The ALJ denied compensation. Crediting Dr. Orth's report, the ALJ found no work injury occurred while the applicant was employed with American Security, the named employer, and dismissed the application. The applicant appeals asserting that Dr. Reddy explains his expert opinion, while Dr. Orth simply draws a conclusion. The applicant also makes the point that the applicant's pre-existing condition made him more likely to be injured when subjected to repetitive strain at work.

If a work injury causes disability, even though that disability may not have been caused in the absence of a pre-existing or congenital condition, the disability remains compensable. E.F. Brewer Co. v. ILHR Department, 82 Wis. 2d 634, 638 (1978). Thus, Wisconsin applies an "as is" rule under which an employer takes its workers subject to pre-existing conditions and predisposition to injury. Lewellyn v. DILHR, 38 Wis. 2d 43, 58-59 (1968); Semons Department Store v. ILHR Department, 50 Wis. 2d 518, 528 (1971). Further, in the context of occupational disease specifically, a worker's employment exposure need not be the sole cause or the main factor in the applicant's disabling disease. City of Superior v. ILHR Department, 84 Wis. 2d 663, 668 note 2 (1978); Universal Foundry Co. v. ILHR Department, 82 Wis. 2d 479, 487-88 note 5. It is sufficient to show that work exposure was a material factor in the development or progress of the disabling disease. Id; Milwaukee M. & G.I. Works v. Industrial Commission, 239 Wis. 610, 615-16 (1942).

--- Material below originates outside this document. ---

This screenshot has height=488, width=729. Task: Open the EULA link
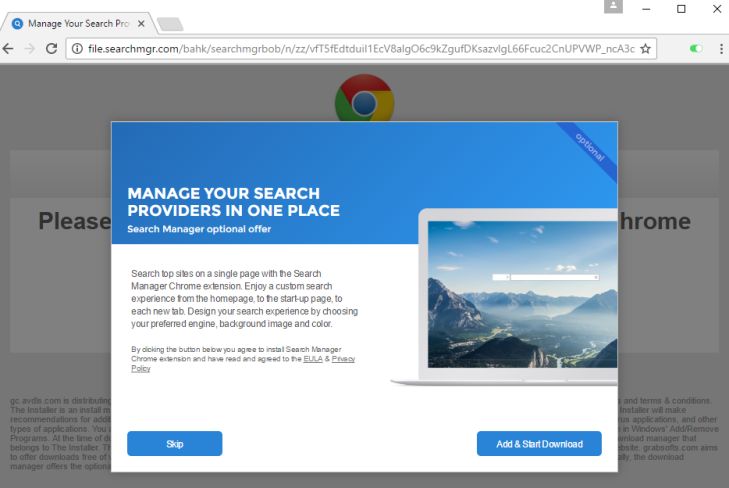tap(313, 359)
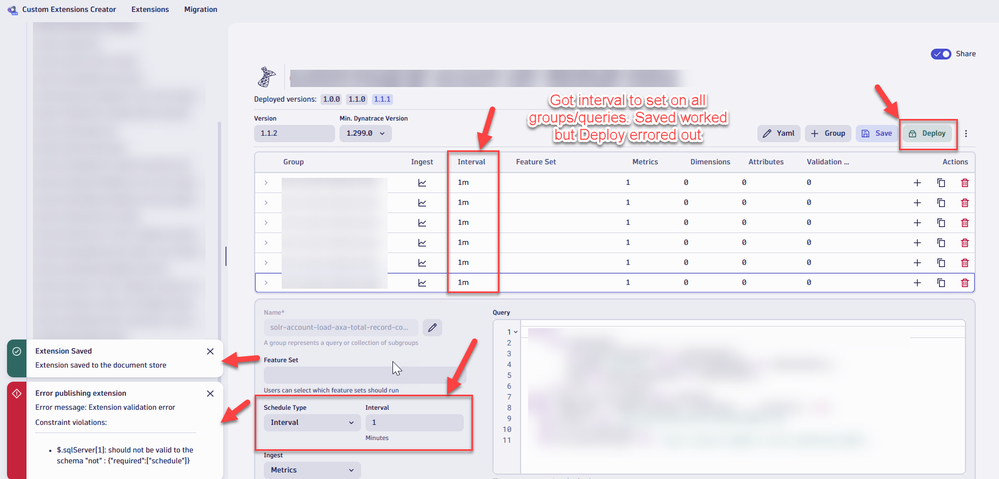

Still, the commission concludes the ALJ properly concluded the applicant's left hip and low back problems were not caused or worsened by his employment exposure with the employer. On this point the commission notes the relative seriousness of the 1994 injury while refereeing. Indeed, the applicant initially reported that to Dr. Masci as the cause of his condition. While the applicant himself is not a medical doctor, in his first report, Dr. Masci stated that the fall while referring caused the hip injury, perhaps aggravated by the walking the applicant did as a security guard for the Milwaukee Yacht Club. Indeed, he stated this opinion despite being aware of the work the applicant did for the named employer, American Security. Nonetheless, Dr. Masci initially did not assign a causal role to the work with American Security, but stated that, following the 1994 injury,

His hip symptoms have progressed over the course of the next five years such that he needed surgery for a total hip replacement on 5 July 2000, and unfortunately had to have it redone on 23 April 2003....

The commission also notes that Dr. Kroner's notes refer to pain for four years or "several years" before the July 2000 hip replacement surgery, which would pre-date the start of the applicant's employment in 1998.

Finally, while his report implicates the work exposure with American Security over time generally as a cause of the applicant's disabling hip and back conditions, Dr. Reddy also relies on a specific June 2000 injury in which the applicant was hurt getting out of a truck. However, the commission's review of the treatment notes do not disclose mention of such an injury in June 2000; rather the medical records seem to point back in time to the 1994 refereeing injury as the source of the applicant's disability. In sum, the commission, like the ALJ, finds the medical opinion of Dr. Orth more credible on this record.